You'll notice that nowhere in there did we give foo:1 diffy contents.
A separate thread gambols about the repository, taking care of such
mundane tasks.  There's no reason to slow up commits with it.  (Of
course, there's a "diff-bit" on each node, saying whether its contents
are stored full-text or as a diff against the node that back-links to
this one.)

Now let's generalize that procedure, and add locking...

The important thing to realize is that someone else may initiate a
commit before or during our commit, and their commit might finish
before or after ours.  We don't want to make their commit wait
unnecessarily, so we're not actually trying for a particular version
number -- we just want the next available version number at the time
our commit finishes.

Below, a "lock" is a cookie consisting of user:num, where num is the
same for all locks in this commit, and different from any other
current locks (even ones with the same user).  Locks persist through
server crashes (todo: can we implement that efficiently?)

  1. Lock the nodes you're committing new versions for (if you're
     adding a new file then there's no node to lock, though).  These
     primary locks will last throughout the commit.  Block on all
     locks while you block on any, so your commit will be atomic.

  2. Create the new, unattached nodes that will hold the new versions.
     Fill them up with the new contents.  Create the back-links.

  3. Lock the parents of the nodes you're committing (call these
     "secondary locks").  Again, block on all while block on any.

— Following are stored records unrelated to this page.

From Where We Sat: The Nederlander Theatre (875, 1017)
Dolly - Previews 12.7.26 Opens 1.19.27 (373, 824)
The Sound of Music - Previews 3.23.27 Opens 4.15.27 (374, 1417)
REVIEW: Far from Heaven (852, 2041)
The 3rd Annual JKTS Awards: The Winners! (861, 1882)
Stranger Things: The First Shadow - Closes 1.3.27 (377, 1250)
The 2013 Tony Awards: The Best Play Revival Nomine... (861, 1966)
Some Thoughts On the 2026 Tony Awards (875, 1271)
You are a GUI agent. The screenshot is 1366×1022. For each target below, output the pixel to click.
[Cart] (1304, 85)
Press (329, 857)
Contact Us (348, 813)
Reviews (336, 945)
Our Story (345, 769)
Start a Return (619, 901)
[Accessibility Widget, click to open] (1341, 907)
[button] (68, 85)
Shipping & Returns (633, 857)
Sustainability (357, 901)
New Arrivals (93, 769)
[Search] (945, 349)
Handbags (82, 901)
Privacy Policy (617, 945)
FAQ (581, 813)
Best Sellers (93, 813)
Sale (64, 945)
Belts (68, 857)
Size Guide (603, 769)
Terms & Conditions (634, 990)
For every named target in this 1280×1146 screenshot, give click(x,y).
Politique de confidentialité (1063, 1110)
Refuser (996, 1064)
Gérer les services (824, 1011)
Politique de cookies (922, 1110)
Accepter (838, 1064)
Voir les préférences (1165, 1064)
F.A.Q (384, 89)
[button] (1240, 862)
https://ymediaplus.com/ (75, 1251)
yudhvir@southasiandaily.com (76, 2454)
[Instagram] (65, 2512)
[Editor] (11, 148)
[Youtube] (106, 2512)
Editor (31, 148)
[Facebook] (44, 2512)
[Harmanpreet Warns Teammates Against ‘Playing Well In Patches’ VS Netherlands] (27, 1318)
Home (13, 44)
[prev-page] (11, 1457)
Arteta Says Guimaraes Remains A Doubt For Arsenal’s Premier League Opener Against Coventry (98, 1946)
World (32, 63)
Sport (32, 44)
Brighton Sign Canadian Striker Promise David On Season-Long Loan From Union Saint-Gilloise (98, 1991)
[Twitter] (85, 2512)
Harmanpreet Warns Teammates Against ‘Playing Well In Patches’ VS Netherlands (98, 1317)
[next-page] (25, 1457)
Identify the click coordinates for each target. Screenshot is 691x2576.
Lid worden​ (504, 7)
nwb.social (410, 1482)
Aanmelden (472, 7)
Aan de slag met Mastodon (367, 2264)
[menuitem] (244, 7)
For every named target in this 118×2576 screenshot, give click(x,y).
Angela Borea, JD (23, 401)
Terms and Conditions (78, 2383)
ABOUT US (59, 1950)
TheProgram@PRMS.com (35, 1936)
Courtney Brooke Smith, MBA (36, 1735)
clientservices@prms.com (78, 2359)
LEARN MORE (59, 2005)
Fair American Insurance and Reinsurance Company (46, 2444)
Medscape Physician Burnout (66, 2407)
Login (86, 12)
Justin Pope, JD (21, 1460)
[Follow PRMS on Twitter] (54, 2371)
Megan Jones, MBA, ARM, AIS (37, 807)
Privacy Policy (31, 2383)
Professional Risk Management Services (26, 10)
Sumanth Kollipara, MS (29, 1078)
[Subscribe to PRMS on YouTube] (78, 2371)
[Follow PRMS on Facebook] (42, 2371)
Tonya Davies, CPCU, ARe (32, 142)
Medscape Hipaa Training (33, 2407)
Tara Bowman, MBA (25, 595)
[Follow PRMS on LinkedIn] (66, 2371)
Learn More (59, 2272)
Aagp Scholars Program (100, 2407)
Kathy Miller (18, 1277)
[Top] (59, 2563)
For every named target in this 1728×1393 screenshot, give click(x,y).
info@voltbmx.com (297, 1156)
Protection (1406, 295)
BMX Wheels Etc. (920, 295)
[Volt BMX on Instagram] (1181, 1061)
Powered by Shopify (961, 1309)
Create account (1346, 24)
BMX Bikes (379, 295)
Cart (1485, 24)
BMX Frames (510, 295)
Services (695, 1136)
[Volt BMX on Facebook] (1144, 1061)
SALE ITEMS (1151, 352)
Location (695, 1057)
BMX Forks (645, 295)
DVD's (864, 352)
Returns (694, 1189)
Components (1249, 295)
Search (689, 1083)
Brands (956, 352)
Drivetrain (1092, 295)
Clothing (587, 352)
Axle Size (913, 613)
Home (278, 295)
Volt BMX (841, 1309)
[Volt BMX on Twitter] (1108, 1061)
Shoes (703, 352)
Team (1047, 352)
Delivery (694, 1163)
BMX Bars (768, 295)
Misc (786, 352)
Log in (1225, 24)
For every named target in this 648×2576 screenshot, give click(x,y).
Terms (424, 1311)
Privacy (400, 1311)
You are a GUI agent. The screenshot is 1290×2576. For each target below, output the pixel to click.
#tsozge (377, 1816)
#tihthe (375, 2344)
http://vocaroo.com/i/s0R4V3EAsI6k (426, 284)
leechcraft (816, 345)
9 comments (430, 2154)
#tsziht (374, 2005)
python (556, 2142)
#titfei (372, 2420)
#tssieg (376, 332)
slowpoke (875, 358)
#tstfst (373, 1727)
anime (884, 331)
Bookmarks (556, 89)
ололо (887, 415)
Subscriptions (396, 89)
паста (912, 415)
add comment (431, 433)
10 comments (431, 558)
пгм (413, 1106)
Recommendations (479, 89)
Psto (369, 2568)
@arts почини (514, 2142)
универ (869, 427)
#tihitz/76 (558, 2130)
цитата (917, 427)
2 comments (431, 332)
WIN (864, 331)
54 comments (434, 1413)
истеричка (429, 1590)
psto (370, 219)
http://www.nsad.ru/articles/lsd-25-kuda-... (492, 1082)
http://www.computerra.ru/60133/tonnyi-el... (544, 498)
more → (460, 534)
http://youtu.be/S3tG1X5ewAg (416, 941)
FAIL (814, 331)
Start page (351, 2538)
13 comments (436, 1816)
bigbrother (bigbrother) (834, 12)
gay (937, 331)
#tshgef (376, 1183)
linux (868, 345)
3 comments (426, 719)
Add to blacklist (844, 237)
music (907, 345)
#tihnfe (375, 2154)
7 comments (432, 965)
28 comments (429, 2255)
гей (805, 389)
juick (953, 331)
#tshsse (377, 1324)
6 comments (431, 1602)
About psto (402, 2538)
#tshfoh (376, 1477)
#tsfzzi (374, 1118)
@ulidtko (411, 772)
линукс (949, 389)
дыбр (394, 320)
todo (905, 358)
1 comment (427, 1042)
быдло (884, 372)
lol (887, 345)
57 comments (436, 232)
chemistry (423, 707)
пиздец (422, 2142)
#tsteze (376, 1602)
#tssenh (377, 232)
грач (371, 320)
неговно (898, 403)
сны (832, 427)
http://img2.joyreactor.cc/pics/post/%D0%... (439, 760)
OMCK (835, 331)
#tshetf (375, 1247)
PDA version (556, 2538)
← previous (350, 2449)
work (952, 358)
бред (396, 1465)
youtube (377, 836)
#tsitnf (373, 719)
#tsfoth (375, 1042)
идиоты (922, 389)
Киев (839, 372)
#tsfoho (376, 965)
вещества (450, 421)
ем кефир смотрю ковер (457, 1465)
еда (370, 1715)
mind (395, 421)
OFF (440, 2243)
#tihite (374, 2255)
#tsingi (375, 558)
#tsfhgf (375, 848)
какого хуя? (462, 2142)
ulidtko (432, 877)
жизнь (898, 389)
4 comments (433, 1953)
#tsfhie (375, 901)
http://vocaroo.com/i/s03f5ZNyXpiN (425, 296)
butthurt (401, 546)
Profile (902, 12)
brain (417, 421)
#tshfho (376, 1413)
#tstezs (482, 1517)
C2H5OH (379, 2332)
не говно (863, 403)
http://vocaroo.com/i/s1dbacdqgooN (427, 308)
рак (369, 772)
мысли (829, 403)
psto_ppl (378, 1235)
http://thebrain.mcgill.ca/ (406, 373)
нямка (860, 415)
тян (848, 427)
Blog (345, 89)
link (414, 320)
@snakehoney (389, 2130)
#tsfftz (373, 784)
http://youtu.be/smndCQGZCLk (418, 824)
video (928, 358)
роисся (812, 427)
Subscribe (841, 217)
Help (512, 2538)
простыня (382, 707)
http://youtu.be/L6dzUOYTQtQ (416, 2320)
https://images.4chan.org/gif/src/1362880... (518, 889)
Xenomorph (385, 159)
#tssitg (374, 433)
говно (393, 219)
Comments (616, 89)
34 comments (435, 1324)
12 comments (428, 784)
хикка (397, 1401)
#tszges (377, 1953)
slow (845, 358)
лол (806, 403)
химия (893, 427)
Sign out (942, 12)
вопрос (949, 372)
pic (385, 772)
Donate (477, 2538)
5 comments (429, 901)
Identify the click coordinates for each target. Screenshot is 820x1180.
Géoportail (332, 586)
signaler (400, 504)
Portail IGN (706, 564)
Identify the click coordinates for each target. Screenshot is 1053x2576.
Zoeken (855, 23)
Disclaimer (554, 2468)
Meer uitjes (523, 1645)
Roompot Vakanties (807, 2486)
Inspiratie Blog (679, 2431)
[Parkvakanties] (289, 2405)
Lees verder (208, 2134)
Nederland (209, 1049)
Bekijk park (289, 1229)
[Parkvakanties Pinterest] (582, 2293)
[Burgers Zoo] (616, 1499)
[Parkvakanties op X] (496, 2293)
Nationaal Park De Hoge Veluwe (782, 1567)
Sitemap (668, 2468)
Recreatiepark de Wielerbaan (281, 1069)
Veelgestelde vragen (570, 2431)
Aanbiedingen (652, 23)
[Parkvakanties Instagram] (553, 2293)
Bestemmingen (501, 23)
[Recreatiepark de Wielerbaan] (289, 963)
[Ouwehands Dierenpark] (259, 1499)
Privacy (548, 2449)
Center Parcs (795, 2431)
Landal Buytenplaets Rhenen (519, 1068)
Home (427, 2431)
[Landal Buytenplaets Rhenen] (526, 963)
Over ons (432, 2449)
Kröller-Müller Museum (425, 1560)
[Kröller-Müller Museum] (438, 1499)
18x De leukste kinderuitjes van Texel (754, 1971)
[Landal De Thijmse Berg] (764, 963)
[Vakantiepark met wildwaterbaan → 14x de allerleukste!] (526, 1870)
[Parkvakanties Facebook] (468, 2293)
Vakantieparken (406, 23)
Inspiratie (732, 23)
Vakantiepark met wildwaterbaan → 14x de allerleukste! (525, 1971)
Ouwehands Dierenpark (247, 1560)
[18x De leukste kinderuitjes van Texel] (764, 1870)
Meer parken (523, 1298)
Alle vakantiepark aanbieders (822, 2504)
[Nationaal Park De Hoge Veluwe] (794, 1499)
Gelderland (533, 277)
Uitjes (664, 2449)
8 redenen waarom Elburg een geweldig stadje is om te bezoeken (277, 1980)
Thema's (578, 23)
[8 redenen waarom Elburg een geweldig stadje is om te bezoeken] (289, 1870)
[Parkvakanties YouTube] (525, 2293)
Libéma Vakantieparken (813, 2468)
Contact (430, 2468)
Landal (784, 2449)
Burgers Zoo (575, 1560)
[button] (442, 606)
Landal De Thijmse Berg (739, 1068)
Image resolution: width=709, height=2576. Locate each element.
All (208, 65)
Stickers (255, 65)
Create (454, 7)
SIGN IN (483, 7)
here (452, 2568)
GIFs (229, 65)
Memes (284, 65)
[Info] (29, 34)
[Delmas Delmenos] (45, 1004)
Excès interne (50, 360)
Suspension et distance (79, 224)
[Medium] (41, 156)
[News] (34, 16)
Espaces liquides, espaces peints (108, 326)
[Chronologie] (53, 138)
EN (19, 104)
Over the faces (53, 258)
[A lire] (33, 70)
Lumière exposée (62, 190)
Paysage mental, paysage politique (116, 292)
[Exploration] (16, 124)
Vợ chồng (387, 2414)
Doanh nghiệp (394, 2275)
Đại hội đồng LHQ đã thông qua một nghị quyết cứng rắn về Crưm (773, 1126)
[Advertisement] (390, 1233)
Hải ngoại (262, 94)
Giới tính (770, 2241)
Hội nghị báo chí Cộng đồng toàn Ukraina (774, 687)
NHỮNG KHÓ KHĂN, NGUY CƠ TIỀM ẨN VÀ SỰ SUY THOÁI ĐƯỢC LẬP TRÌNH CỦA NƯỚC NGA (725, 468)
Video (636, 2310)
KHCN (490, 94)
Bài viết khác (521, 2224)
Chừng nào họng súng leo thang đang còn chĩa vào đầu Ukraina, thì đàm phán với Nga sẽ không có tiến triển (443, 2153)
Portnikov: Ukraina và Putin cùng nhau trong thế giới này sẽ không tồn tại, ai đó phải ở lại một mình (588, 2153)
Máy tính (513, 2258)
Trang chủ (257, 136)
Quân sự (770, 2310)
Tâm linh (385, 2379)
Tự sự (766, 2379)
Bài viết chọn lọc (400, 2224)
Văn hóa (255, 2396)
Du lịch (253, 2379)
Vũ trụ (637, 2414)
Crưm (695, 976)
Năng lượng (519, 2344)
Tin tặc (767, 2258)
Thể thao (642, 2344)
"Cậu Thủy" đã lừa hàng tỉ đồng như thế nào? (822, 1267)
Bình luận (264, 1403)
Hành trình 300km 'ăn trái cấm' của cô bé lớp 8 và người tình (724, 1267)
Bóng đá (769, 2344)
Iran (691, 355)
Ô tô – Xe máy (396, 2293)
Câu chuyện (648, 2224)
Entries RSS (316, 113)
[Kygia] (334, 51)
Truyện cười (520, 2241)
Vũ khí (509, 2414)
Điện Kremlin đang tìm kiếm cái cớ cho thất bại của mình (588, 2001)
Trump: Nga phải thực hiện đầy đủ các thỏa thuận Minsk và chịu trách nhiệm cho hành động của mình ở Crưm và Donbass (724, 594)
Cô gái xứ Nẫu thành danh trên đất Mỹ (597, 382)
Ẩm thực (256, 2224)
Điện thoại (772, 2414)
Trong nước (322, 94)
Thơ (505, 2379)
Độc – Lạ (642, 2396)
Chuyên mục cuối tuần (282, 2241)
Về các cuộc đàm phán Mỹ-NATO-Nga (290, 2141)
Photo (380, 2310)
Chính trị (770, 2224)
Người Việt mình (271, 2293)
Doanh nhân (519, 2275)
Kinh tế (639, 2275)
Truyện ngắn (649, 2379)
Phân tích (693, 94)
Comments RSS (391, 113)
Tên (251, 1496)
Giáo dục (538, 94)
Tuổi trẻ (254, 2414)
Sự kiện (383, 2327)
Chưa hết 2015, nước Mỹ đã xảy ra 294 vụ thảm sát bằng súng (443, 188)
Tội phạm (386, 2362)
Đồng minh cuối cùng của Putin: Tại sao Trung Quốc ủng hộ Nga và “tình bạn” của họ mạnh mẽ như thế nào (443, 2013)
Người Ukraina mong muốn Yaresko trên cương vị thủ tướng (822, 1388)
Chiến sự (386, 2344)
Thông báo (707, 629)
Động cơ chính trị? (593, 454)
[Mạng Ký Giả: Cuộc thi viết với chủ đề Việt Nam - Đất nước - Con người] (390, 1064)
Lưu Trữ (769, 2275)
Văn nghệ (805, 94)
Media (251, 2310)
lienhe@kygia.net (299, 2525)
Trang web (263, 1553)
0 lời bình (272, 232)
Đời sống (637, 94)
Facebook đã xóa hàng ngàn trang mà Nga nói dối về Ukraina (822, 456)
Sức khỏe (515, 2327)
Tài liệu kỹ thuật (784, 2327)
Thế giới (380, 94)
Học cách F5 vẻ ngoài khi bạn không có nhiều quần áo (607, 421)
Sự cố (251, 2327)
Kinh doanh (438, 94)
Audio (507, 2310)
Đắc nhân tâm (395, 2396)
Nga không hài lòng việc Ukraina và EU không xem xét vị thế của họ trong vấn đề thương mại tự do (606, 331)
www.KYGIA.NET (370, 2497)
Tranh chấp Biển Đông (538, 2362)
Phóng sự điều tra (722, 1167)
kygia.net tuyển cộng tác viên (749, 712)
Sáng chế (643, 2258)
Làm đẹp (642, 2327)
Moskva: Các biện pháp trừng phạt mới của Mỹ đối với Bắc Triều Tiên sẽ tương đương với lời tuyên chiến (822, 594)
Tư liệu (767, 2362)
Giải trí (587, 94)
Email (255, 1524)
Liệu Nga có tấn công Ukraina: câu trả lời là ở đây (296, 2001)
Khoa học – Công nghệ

  4. Set dir_entries in the locked parents to point at the newly
     created child nodes.  Although this cannot be atomic if there are
     multiple parents, it is safe because the server knows that a node
     doesn't really exist if its parent is locked.  (Amend the
     node-finding algorithm given earlier to always follow back-links
     from a node whose parent is locked, until you find a node with
     the same lock as that parent).

  5. Now create the new version number; just take the next available
     number and hook it up to the root node, but put a special
     "negative lock" on the version number first.

     This "negative lock" has the same id number as all the other
     locks in this commit, but it is interpreted differently.  Its
     point is to invalidate the other locks while they're being
     removed -- the idea is that if you would block on a lock, first
     check if there's a corresponding negative lock on a version
     number somewhere.  If there is, then you don't have to block on
     the original lock, because all the important parts of its commit
     are complete, except for lock removal. 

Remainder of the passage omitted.